Collected data:
————

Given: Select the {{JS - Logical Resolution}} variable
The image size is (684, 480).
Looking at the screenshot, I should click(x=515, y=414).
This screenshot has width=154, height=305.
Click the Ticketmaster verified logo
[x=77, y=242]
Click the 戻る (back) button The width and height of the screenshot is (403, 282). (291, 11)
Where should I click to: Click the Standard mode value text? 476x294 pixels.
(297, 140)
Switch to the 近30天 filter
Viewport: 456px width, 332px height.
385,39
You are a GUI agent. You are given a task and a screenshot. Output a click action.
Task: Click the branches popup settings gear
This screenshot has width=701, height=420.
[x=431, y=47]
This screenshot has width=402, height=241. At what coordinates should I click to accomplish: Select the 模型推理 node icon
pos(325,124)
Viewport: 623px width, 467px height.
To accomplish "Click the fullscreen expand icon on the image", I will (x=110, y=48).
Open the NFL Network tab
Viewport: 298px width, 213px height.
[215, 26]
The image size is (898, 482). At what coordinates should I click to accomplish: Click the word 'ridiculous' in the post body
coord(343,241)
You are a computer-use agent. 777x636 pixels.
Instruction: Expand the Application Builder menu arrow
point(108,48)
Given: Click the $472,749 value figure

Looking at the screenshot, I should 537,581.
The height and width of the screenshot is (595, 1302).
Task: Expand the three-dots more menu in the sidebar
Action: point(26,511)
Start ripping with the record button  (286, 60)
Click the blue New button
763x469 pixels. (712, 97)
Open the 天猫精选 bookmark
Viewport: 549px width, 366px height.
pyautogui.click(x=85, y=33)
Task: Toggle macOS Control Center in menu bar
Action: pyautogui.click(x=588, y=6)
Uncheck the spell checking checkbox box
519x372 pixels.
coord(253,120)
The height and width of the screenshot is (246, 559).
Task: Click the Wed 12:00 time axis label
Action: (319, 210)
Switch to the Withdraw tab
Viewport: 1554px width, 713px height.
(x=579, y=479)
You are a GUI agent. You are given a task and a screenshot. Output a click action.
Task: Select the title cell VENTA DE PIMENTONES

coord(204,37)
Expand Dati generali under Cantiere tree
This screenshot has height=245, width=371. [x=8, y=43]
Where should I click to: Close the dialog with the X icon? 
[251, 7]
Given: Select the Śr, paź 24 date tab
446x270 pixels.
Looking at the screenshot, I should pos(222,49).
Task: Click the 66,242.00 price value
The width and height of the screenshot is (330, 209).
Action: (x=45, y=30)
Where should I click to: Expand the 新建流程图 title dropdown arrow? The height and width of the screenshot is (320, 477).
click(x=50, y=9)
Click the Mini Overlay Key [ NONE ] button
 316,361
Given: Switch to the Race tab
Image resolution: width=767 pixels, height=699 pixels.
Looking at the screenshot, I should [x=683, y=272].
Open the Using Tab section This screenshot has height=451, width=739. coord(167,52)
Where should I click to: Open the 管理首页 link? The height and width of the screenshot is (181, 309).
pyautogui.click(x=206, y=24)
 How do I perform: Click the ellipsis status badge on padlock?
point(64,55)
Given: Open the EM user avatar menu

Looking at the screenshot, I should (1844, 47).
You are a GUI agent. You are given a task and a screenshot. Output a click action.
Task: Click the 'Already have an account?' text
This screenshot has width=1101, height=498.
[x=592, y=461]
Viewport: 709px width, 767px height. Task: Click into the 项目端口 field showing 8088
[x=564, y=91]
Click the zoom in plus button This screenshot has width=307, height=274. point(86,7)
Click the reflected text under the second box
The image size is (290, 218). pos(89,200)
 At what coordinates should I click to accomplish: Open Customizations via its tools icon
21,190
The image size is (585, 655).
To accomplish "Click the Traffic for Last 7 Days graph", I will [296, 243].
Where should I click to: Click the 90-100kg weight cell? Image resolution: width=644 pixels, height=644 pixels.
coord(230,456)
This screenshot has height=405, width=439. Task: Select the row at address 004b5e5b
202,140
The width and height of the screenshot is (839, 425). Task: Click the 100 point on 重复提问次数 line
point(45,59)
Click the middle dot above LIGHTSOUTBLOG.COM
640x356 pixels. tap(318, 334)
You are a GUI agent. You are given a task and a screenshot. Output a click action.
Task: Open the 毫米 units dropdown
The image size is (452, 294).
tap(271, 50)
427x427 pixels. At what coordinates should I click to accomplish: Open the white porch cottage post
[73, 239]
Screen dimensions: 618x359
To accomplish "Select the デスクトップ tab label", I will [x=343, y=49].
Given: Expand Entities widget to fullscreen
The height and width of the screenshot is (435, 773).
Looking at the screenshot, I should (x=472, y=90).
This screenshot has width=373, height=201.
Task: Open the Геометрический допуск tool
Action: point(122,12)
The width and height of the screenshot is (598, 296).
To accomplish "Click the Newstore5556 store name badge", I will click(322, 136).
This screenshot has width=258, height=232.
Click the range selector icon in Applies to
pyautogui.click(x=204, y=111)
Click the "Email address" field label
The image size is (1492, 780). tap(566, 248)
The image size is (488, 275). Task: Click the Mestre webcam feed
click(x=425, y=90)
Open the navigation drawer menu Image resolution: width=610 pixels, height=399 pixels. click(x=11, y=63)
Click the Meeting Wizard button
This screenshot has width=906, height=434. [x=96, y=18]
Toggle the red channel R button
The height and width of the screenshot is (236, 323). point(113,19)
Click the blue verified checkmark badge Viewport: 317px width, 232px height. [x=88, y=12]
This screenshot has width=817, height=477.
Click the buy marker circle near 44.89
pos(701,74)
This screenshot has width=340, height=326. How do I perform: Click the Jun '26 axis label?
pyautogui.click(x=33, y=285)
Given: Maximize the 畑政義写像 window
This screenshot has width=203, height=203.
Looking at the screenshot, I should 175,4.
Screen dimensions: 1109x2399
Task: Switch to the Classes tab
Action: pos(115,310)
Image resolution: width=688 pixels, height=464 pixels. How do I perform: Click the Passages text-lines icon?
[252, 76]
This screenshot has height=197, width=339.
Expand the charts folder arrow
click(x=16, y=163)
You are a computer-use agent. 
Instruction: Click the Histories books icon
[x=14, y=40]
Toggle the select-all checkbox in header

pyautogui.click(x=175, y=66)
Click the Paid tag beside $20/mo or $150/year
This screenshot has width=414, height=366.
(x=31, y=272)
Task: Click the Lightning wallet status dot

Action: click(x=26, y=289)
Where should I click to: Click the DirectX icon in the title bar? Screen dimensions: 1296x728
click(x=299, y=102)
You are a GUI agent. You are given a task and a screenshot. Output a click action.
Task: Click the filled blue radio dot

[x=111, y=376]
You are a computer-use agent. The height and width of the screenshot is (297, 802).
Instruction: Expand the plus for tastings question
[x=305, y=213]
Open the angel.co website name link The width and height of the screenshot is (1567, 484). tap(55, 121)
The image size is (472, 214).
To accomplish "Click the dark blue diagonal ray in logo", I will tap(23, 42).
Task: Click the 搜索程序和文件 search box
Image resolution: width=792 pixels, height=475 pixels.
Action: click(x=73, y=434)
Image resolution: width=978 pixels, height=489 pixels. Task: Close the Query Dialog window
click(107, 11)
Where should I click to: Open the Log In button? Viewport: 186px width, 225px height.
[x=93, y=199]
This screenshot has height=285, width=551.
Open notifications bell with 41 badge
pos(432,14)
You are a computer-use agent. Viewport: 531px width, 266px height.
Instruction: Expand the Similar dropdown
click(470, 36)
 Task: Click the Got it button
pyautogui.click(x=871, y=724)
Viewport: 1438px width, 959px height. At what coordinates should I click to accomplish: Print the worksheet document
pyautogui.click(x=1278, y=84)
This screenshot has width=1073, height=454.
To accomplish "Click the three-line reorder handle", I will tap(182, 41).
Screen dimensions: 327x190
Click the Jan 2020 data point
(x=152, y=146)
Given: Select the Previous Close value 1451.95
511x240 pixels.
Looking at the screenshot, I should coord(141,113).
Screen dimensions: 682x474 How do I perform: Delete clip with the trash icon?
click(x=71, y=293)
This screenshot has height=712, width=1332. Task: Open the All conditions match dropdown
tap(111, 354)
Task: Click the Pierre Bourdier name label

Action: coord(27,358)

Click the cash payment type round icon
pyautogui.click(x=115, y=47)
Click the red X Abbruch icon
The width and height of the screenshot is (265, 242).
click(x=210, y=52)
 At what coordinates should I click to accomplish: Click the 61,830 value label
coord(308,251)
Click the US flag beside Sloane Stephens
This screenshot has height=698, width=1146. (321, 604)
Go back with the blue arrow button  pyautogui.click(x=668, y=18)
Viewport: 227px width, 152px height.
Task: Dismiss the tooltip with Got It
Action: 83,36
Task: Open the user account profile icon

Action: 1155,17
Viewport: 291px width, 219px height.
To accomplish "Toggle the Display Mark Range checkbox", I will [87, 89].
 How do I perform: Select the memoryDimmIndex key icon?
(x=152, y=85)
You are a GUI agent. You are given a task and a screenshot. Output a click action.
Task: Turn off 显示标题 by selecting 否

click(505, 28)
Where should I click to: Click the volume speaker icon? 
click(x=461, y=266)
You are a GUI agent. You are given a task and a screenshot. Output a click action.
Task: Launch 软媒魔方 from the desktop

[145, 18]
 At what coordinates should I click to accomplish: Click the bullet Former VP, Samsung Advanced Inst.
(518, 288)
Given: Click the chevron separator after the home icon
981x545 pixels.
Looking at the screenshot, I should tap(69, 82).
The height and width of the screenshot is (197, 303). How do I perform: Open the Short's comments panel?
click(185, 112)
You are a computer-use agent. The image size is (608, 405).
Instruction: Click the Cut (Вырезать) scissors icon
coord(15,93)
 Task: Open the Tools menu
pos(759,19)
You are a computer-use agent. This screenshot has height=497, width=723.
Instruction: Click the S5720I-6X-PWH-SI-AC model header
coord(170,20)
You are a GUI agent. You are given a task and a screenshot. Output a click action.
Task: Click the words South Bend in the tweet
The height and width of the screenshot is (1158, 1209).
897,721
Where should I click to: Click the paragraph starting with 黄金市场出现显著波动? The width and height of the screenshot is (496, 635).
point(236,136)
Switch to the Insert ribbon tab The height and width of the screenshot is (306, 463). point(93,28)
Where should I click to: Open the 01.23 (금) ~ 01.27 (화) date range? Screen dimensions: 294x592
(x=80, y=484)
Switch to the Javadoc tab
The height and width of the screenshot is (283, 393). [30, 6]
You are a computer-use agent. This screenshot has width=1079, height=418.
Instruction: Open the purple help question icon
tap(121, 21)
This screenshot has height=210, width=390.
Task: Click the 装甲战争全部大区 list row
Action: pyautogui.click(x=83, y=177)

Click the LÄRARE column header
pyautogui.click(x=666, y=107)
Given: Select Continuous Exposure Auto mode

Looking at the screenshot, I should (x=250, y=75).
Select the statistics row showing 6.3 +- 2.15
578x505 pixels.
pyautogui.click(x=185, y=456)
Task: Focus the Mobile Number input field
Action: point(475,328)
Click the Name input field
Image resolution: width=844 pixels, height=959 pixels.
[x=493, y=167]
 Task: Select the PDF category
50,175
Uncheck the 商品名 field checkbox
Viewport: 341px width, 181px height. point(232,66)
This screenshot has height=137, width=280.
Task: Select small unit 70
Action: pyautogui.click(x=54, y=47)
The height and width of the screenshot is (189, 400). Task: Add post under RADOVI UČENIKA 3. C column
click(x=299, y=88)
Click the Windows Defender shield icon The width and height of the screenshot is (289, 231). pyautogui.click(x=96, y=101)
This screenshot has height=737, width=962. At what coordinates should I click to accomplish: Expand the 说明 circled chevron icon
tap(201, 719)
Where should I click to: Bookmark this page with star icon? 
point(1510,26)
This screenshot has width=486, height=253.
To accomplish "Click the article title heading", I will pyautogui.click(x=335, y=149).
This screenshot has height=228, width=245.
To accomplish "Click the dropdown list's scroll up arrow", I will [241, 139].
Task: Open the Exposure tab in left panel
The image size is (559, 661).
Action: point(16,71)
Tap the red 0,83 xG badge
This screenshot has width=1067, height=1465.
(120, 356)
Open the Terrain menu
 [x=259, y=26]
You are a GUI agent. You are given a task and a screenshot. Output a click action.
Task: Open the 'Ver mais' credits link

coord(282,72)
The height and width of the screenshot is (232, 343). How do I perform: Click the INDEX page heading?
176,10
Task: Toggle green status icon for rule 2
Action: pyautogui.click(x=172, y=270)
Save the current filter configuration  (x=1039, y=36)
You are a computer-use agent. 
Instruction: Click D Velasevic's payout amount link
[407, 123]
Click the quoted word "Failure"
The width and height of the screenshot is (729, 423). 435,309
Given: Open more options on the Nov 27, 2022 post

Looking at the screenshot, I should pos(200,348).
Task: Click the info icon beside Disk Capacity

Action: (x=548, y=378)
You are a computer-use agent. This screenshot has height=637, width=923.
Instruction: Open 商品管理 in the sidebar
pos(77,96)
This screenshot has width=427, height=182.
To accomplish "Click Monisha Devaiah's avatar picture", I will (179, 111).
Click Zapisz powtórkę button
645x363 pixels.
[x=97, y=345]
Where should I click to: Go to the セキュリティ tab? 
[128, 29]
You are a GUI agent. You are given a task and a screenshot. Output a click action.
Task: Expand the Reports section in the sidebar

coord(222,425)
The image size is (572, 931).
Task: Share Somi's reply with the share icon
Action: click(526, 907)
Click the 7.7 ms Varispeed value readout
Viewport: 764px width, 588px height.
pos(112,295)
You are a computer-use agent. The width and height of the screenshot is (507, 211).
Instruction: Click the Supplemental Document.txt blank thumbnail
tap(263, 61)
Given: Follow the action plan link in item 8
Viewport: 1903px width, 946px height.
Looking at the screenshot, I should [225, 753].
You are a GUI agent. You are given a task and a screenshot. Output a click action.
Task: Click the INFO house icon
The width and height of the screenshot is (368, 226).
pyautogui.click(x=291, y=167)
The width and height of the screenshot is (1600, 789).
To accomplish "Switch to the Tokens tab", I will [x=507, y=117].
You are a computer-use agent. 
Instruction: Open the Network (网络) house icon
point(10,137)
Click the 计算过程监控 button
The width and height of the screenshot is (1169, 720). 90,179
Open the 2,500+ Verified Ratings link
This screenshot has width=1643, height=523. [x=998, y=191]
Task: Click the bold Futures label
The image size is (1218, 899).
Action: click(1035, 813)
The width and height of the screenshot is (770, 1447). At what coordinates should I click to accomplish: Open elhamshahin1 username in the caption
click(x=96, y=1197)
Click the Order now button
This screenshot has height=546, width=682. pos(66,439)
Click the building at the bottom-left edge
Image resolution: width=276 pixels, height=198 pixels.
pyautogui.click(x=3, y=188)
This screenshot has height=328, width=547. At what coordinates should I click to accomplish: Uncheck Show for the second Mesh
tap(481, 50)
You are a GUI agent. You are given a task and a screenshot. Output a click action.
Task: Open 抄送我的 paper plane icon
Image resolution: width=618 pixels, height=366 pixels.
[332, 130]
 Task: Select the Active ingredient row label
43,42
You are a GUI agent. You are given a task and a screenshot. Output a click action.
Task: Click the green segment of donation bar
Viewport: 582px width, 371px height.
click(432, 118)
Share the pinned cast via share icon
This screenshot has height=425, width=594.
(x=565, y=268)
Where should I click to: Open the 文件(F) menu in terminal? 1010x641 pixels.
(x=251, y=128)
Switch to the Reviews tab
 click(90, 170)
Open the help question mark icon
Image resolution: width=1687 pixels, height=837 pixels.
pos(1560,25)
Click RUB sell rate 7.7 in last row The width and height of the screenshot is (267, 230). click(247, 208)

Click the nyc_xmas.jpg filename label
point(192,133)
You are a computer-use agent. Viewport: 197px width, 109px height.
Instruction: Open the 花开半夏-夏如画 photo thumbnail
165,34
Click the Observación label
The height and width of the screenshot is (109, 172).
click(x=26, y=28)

————

WHAT YOU ARE ASKED TO DO: Set down exactly the lines of the data above, beginning with the line that has "Image resolution: width=276" and ending with the line that has "Share the pinned cast via share icon", and no others.

RESPONSE TO THIS TASK:
Image resolution: width=276 pixels, height=198 pixels.
pyautogui.click(x=3, y=188)
This screenshot has height=328, width=547. At what coordinates should I click to accomplish: Uncheck Show for the second Mesh
tap(481, 50)
You are a GUI agent. You are given a task and a screenshot. Output a click action.
Task: Open 抄送我的 paper plane icon
Image resolution: width=618 pixels, height=366 pixels.
[332, 130]
 Task: Select the Active ingredient row label
43,42
You are a GUI agent. You are given a task and a screenshot. Output a click action.
Task: Click the green segment of donation bar
Viewport: 582px width, 371px height.
click(432, 118)
Share the pinned cast via share icon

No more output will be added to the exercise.